Dabei formuliert Czechowski an mehreren Stellen durchaus Skepsis gegen Stellenwert und Wirkung der Poesie: "Das Wunderbare der Poesie / Ist nichts als eine der schönen / Illusionen, die Zeit zu besiegen." Das Schreiben zudem sei "nichts / Als der Versuch, ein Irrlicht zu bannen, / Das überm Stadtgottesacker tanzte und tanzt". Diese Wendungen führen weitaus eher ins Zentrum der Arbeit Czechowskis als die ja durchaus zutreffende und durch die Schlussstellung im Band hervorgehobene Klage, mit der Niederlage der zuletzt abgelehnten DDR sei ihm auch das Publikum verloren gegangen, in "Deutschlands Osten, wo kein Mensch / Noch meine Bücher liest". Derlei Äußerlichkeiten, wie bedeutend auch immer für den Autor, dem sein Resonanzraum verloren ging, treten zurück hinter der radikalen Infragestellung des Ichs, das hier spricht.

Indem der Wert der Poesie fraglich wird, wird ein Lebenswerk fraglich; im Schreiben als Versuch zu bannen würde das Konkrete, Irrlichternde fassbar und getötet zugleich.

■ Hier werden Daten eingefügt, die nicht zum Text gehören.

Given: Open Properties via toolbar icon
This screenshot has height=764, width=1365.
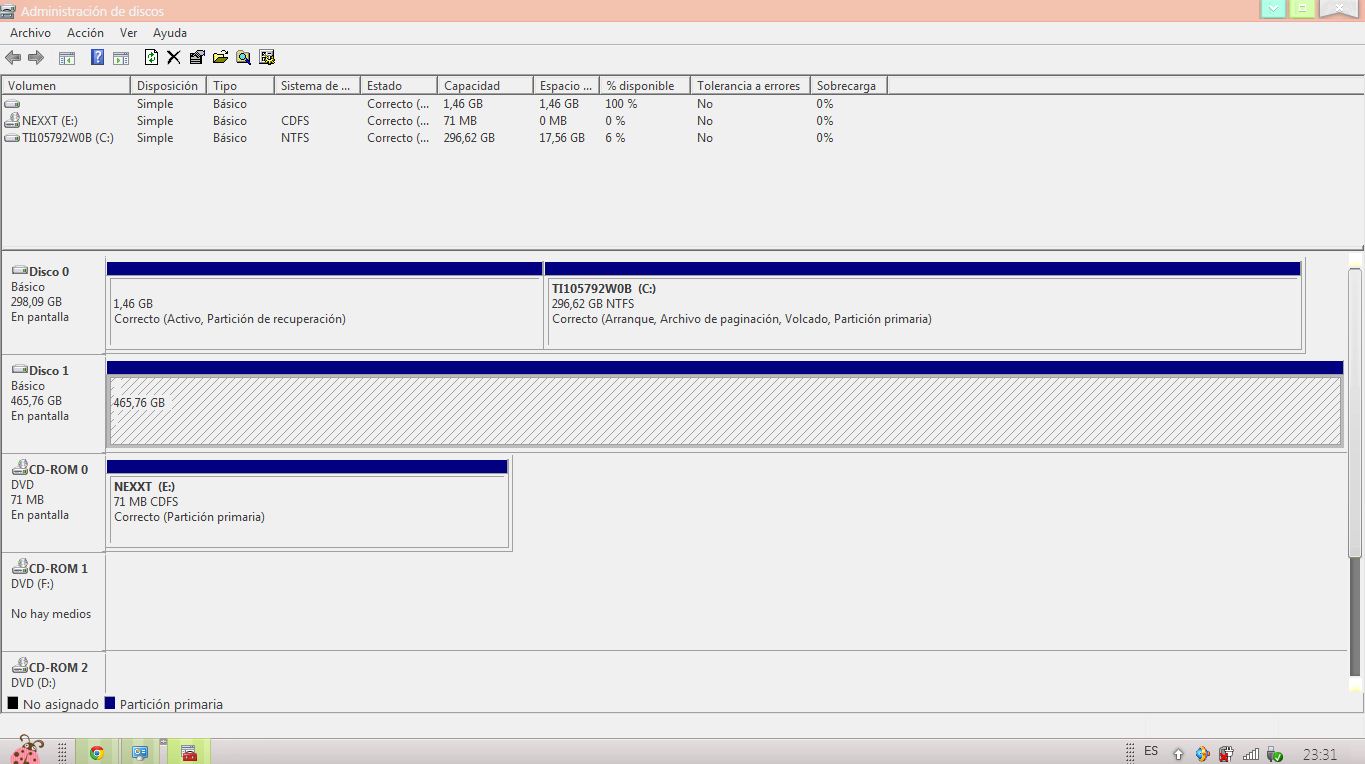Looking at the screenshot, I should point(197,57).
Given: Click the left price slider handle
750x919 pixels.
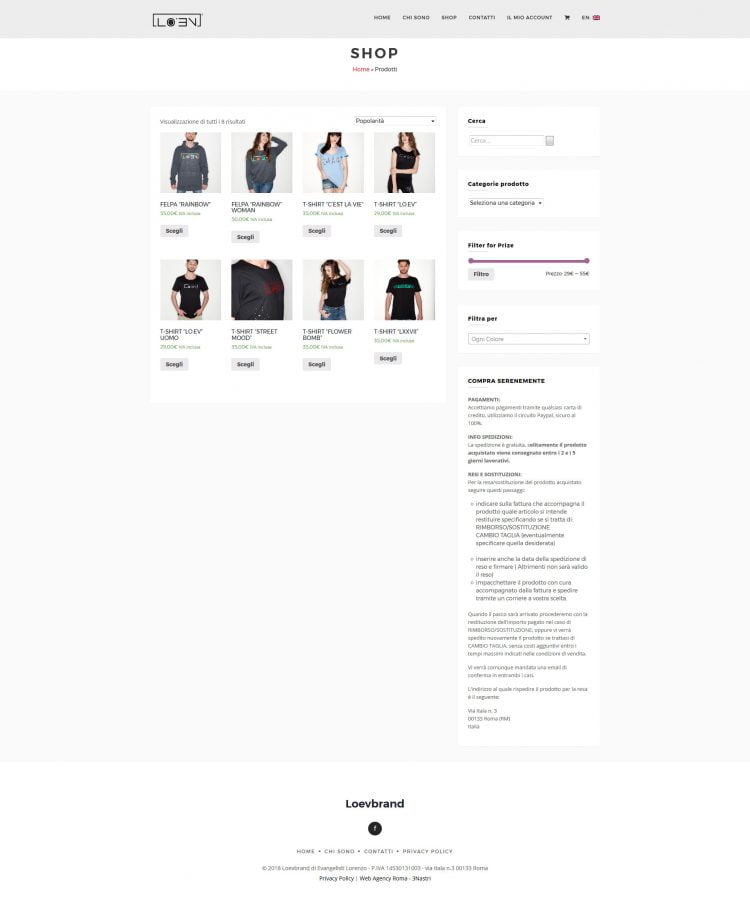Looking at the screenshot, I should [x=471, y=261].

Gelingendes Schreiben bedeutete damit für das Ich, das für sich sagt: "Das Nichts / War mein bester Begleiter", das Ende des Gelingens. Wo der Zerfall des Ich anschaulich würde, da hingegen wäre das Gedicht gelungen. Czechowski fasst das ins wohlformulierte Paradox: "Mitunter / Verfolge ich mich, ein Jäger, / Der dem Gejagten entkommt." Im voranstehenden Gedicht ist ein Schlüssel geliefert: "Du / Hast kein Ziel, dein letztes / Unterkommen: die Angst / Vor dir selbst." Sich, auch begrifflich, auf das fremd gewordene Ich zu beziehen, stabilisiert es zugleich, ist Erkenntnis und Schutz in einem.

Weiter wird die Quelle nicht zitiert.